The monastery is in the centre of the City and the hoodlums apparently pulled down the sacrament, broke a cross, tore hymn books, damaged a statue encased in glass and beat up the worshippers.
Around that time a Church of South India outfit a few kilometres away, in Lalbag, was attacked and so was a New Life Centre in the adjoining district of Udupi. As I write , my friends tell me that people have thronged Milagres Chuch (the parish where St Claire’s is located) in response to the emergency pealing of bells.
It was with a sense of disquiet that I returned from Mangalore a few days back.
The previous week, a statue of Mother Mary installed by Bondel Church on a hillock was vandalized, again by the Bajrang Dal. The statue was on public land that had been encroached by the church, apparently for the past 60 years.
That was wrong. But if the Bajrang Dal had an issue it should have filed a police complaint, not got into freelance action itself.
While Hindus are the majority in Mangalore, Christians and Muslims have a sizeable strength and peace had held all along, even though the Konkani-speaking Hindus (more than the Tulu-speaking ones) have a particular affinity to the RSS.
In fact, I have held the chicken, mutton, pork and beef stalls located next to each other as a symbol of communal living.
Yet ever since the days of the NDA government, and the BJP’s association with two state governments, the Sangh Parivar has sought to disturb social peace in Dakshina Kannada district.

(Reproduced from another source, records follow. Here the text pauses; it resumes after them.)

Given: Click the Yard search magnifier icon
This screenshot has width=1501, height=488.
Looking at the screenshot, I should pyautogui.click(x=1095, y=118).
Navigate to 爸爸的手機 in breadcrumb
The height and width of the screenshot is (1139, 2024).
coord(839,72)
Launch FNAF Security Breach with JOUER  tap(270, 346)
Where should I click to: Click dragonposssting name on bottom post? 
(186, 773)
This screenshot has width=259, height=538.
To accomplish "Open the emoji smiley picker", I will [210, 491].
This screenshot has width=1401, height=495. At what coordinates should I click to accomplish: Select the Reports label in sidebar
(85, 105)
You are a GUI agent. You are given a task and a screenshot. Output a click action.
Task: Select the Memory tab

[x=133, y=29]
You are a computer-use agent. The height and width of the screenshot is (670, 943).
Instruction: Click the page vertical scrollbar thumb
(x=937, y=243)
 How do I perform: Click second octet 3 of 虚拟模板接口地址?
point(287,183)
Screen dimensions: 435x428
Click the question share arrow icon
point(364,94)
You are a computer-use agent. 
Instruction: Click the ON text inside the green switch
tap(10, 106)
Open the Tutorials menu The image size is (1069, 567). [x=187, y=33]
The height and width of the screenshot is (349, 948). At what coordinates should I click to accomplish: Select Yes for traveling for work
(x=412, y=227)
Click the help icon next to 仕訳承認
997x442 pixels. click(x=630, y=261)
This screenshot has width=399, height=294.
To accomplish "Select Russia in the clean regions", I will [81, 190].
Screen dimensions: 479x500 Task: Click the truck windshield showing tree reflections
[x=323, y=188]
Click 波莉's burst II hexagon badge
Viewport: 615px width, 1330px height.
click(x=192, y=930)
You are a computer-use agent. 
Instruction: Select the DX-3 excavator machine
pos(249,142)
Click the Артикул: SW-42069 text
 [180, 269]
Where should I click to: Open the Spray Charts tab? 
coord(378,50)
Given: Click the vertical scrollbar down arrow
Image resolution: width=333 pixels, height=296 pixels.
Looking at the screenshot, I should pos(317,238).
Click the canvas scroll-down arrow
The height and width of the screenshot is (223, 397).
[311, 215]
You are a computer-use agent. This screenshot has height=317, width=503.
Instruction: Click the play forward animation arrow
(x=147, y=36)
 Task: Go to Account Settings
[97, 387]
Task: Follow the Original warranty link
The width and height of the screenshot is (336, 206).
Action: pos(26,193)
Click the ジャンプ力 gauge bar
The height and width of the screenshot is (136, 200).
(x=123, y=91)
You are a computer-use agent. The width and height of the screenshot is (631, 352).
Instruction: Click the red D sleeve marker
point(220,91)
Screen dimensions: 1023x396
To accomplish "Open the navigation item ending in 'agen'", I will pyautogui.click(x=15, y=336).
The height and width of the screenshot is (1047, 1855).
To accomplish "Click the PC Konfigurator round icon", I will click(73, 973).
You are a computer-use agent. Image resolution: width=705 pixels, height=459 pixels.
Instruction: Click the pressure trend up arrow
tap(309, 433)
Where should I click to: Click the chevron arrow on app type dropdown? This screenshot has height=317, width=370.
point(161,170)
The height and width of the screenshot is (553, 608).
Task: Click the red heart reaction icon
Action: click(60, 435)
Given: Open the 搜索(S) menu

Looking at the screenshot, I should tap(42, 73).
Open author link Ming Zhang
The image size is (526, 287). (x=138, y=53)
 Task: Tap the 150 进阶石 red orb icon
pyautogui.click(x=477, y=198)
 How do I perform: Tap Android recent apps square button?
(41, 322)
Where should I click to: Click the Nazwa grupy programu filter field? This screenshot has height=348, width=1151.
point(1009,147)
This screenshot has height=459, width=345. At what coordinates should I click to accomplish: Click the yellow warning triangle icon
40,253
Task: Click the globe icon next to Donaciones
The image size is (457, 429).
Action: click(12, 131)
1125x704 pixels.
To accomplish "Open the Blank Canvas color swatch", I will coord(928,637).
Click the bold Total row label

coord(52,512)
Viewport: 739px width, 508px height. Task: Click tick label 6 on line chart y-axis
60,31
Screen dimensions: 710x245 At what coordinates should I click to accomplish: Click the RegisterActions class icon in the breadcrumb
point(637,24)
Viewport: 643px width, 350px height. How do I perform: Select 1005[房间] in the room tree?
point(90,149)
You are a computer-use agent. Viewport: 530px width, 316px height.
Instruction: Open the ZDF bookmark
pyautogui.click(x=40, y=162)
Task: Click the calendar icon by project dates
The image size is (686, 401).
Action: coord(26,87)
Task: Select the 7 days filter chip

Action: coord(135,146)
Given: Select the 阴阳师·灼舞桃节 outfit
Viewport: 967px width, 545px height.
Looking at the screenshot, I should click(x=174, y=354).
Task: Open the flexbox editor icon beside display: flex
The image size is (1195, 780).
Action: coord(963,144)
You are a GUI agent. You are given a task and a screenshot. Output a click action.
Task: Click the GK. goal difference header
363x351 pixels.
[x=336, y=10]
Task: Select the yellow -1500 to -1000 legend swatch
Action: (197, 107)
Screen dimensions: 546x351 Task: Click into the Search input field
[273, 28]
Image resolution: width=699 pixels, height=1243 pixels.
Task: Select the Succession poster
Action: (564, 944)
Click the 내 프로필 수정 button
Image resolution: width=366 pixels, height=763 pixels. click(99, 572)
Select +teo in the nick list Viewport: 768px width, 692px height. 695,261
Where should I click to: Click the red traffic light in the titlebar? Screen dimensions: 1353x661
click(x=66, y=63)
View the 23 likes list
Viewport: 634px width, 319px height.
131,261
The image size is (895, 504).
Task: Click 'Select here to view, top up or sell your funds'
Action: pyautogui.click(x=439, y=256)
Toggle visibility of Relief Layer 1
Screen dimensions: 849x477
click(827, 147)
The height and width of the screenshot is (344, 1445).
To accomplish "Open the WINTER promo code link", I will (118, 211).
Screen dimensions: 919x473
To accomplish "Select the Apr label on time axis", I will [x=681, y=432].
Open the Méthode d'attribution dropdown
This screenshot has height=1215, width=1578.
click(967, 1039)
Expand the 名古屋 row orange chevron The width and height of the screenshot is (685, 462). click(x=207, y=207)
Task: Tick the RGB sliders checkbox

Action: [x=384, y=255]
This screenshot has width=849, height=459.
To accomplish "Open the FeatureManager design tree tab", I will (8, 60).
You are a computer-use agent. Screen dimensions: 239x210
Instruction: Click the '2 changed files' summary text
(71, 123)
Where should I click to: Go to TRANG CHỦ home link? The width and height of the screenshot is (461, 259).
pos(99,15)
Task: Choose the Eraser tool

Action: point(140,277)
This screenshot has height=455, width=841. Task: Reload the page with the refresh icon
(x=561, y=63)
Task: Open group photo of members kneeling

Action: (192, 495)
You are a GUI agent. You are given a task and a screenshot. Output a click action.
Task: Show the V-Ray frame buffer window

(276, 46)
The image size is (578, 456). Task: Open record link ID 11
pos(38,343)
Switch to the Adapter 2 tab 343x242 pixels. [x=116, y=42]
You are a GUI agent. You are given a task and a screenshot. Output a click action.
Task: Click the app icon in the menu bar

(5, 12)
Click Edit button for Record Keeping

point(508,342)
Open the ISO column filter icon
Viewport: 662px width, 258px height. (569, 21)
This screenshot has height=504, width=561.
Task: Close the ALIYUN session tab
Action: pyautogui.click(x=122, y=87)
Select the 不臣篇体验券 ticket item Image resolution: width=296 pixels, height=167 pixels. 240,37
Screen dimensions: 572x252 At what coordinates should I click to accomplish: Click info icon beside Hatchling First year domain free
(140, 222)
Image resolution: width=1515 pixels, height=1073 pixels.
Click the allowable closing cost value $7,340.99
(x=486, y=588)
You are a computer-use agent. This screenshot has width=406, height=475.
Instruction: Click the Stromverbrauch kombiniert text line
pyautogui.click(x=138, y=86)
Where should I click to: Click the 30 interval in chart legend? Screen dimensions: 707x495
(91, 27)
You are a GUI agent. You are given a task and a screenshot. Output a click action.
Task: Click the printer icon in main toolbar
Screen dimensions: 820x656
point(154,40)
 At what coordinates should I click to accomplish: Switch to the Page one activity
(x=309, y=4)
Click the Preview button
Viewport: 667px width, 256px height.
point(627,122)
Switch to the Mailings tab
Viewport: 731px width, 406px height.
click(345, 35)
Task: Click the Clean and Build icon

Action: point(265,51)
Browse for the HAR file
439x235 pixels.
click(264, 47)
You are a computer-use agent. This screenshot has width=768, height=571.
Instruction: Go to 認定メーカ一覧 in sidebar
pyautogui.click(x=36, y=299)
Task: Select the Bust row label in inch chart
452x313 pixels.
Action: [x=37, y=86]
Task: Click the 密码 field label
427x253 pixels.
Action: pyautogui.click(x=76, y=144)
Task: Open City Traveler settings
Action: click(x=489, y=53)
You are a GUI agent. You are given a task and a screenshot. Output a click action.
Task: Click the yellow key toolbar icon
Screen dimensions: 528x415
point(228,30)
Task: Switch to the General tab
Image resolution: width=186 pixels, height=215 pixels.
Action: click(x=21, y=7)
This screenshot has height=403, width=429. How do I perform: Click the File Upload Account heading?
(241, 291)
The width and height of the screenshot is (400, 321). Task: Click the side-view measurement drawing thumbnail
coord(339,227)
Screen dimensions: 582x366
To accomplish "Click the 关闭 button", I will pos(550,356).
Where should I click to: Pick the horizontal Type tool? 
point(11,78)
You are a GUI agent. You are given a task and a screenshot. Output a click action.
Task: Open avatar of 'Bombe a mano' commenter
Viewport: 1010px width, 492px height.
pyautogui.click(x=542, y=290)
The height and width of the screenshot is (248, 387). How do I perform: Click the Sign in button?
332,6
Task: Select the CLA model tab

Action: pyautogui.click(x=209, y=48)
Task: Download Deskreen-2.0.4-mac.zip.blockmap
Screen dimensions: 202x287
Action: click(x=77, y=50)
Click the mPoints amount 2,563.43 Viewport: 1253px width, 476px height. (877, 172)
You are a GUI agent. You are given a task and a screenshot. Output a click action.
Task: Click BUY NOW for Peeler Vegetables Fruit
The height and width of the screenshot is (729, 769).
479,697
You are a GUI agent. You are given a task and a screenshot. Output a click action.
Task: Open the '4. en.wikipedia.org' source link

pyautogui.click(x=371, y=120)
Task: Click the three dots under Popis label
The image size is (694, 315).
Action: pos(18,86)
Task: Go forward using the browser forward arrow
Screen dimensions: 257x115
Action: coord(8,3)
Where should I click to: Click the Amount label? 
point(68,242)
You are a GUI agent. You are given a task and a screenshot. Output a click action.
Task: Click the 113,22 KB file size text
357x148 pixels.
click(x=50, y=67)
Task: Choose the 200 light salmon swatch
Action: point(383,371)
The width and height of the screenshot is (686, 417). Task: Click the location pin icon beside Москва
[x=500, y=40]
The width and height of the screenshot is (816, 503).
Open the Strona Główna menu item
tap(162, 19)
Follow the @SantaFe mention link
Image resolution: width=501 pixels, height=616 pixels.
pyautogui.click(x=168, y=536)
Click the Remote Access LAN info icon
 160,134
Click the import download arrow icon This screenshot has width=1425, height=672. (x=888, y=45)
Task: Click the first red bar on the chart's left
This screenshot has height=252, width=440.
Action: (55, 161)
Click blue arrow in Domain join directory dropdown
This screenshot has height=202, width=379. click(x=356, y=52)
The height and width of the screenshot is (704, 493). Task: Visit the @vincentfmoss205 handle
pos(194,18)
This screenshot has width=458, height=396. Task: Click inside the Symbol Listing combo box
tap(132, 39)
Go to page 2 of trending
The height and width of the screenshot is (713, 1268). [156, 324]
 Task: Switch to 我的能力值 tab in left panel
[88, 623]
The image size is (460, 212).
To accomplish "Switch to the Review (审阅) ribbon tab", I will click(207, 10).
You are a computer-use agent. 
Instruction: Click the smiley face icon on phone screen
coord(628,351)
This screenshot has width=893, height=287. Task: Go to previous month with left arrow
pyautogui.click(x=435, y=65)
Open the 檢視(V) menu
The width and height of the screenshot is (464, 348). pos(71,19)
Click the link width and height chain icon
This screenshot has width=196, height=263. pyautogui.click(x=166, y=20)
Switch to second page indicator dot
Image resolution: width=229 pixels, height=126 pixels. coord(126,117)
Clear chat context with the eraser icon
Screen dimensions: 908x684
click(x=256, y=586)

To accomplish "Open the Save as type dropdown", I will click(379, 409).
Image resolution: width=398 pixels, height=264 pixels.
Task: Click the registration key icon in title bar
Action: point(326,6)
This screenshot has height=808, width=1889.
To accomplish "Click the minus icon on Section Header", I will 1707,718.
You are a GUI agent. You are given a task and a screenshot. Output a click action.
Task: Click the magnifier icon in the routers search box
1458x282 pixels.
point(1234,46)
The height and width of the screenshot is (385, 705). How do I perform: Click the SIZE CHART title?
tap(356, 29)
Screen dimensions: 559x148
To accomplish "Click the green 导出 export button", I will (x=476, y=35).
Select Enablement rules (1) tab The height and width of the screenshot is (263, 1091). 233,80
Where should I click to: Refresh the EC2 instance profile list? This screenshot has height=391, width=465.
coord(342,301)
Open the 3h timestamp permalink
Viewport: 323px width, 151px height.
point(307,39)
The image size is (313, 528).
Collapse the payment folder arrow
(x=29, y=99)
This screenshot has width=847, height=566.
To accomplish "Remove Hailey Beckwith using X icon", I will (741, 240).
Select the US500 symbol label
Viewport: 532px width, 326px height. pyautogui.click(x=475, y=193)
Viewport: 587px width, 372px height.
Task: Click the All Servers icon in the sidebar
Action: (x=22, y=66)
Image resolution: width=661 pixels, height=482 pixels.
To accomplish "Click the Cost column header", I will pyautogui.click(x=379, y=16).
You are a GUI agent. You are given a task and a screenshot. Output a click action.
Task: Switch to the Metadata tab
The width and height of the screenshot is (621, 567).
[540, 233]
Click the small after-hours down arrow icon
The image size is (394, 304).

For the first time in our history, in 2006, curfew was imposed following communal rioting between Hindus and Muslims. Rivalry between the Vishwa Hindu Parishat and its break away group, the Ram Sena, stoked the fires.
At the feast of our Lady’s Assumption on 8 September, which is like Onam for Mangalorean Catholics, I was appalled to see the Mass being conducted under police protection.
The priests respond to every attack on Catholics with a call for prayer and fasting. Some Catholic youth that I spoke to disdained this namby-pamby (though civilized) approach and said the community should take up arms. They admired the eye-for-an-eye response of the Muslim community. There was approval also of Muslim terror acts, which they felt, was the only check on extremist Hindu outfits like the VHP and the Bajrang Dal.
The mass conversion activities that are said to be responsible for tension in Orissa are missing in Mangalore. Hindu, Muslim and Catholics are settled communities. Of course, cults and sects like Jehovah’s Witnesses, New Life etc are aggressive, and they have been converting even the Catholics (causing strife within families).
The communal events leading up to today are a call for rethink and action.
So far Mangalorean society has been more of a salad tray than a soup bowl. While maintaining our identity, we need to engage with each other so that we get a better understanding or each other’s culture. In a casual chat with Karnataka home secretary Upendra Tripathi last week I had broached the idea of inter-community dialogue.
The BJP wants strong anti-terror laws. It should first address the lawlessness within its own affiliated groups. A forked approach will be self-destructive.
The vast majority of people in Mangalore are peace loving. We must all come forward and isolate the extremists. We are a very enterprising people. Many Mangaloreans are leaders in their respective fields. We have a stake in India’s rising prosperity. We cannot allow Mangalore to slide.